5. Il ressort des pièces du dossier que l'arrêté du 25 juillet 2013 par lequel le préfet du Finistère a autorisé la SAS Biomasse Énergie du Léon (BEL) à exploiter une usine de méthanisation de déjections animales et de déchets agricoles et une unité de compostage au lieu-dit Kerscao à Plouvorn a été notifié à M. A..., président de cette société, par courrier électronique du 26 juillet 2013, dont il a été accusé réception par M. A... le 27 juillet 2013. Ce même arrêté a été notifié par lettre recommandée avec accusé de réception qui a été reçue le 30 juillet 2013 par la SAS Biomasse Énergie du Léon. Dès lors qu'il n'est pas soutenu qu'un des recours juridictionnels visés à l'article R. 512-74 du code de l'environnement aurait été introduit contre l'arrêté préfectoral du 25 juillet 2013 ou un permis de construire ayant fait l'objet d'un dépôt de demande simultané et que la requérante ne fait état d'aucun motif de force majeure, l'autorisation accordée est devenue caduque si l'installation n'a pas été mise en service avant le 28 juillet 2016 ou, en tout état de cause, le 31 juillet 2016.
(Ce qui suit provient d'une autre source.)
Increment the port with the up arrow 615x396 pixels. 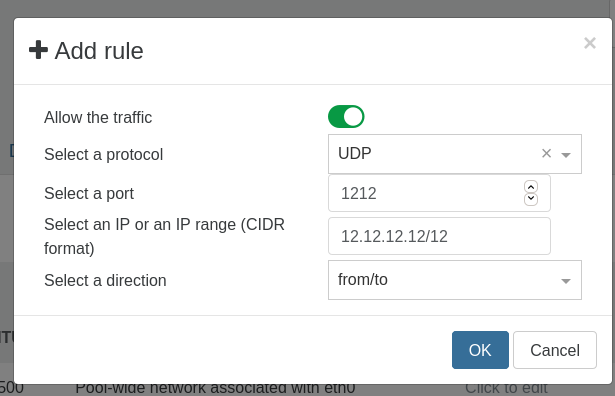pyautogui.click(x=531, y=187)
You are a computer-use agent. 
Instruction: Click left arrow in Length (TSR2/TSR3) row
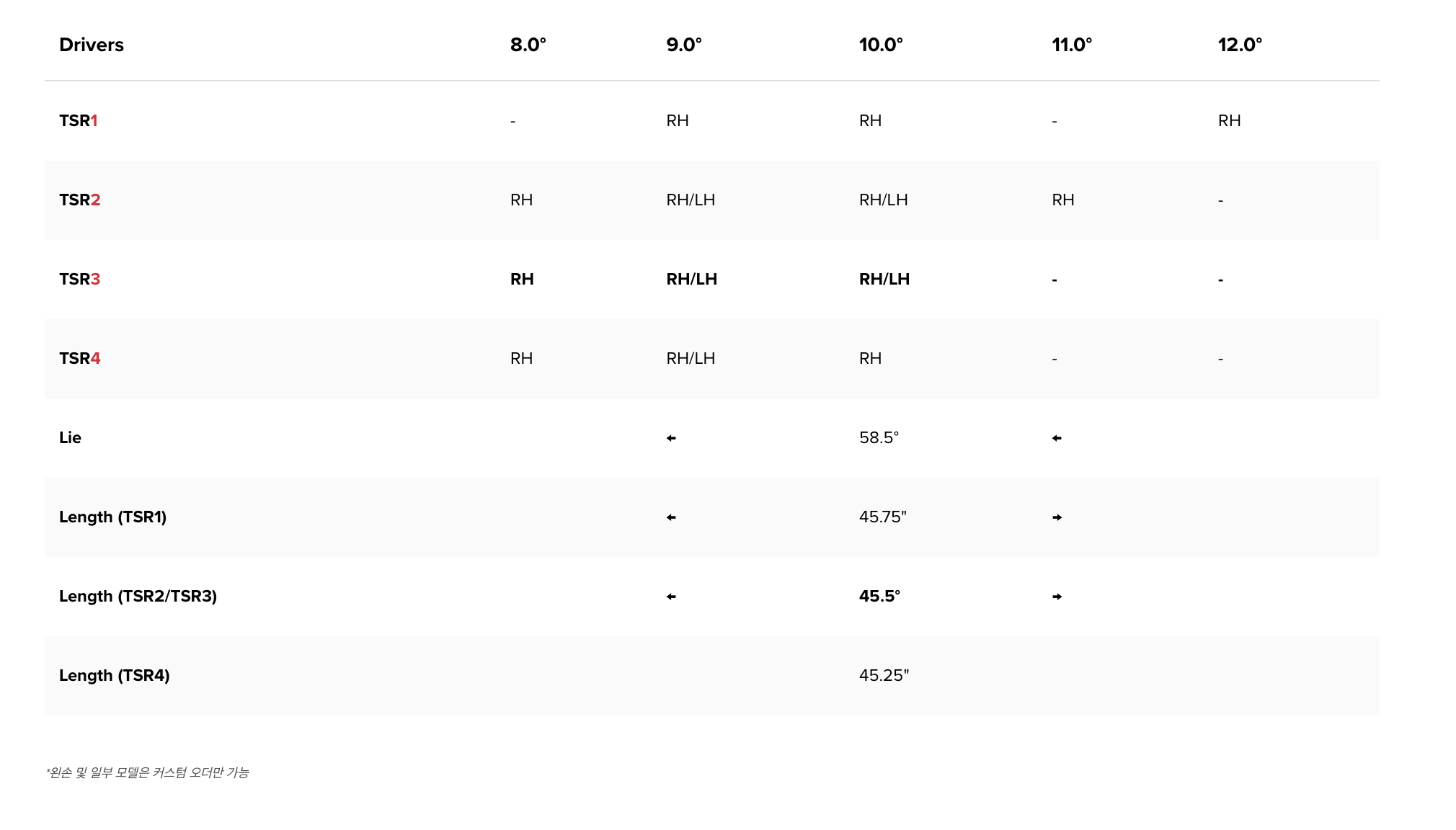tap(671, 597)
6. D'une part, en ce qui concerne l'unité de méthanisation, si la SAS Biomasse Énergie du Léon se prévaut de deux déclarations d'ouverture de chantier datées du 13 mai 2016 pour soutenir que son installation avait fait l'objet d'une mise en service au moins partielle, il ressort des pièces du dossier que seuls des travaux de terrassement, préalables à la construction des installations autorisées, ont été réalisés, à une date d'ailleurs indéterminée. En outre, ces travaux ont été entrepris dans le seul but d'échapper à la caducité. De même, si la SAS Biomasse Énergie du Léon soutient, sans en justifier, que " la SARL Hubert A... a fait réaliser " par une société tierce, le 10 avril 2016, une prestation d'ensilage d'herbe sur une surface de 17 hectares situé sur le site de la SAS Biomasse Énergie du Léon, et que la biomasse végétale issue de cet ensilage était nécessaire pour démarrer l'unité de méthanisation, une telle prestation ne saurait, en tout état de cause, être regardée comme une mise en service de cette unité, dont la construction n'avait pas même débuté à la fin du mois de juillet 2016. Il en va de même de la réception en juin 2016, par la SAS Biomasse Énergie du Léon, de déchets de céréales en vue de leur stockage pour l'activité du méthaniseur.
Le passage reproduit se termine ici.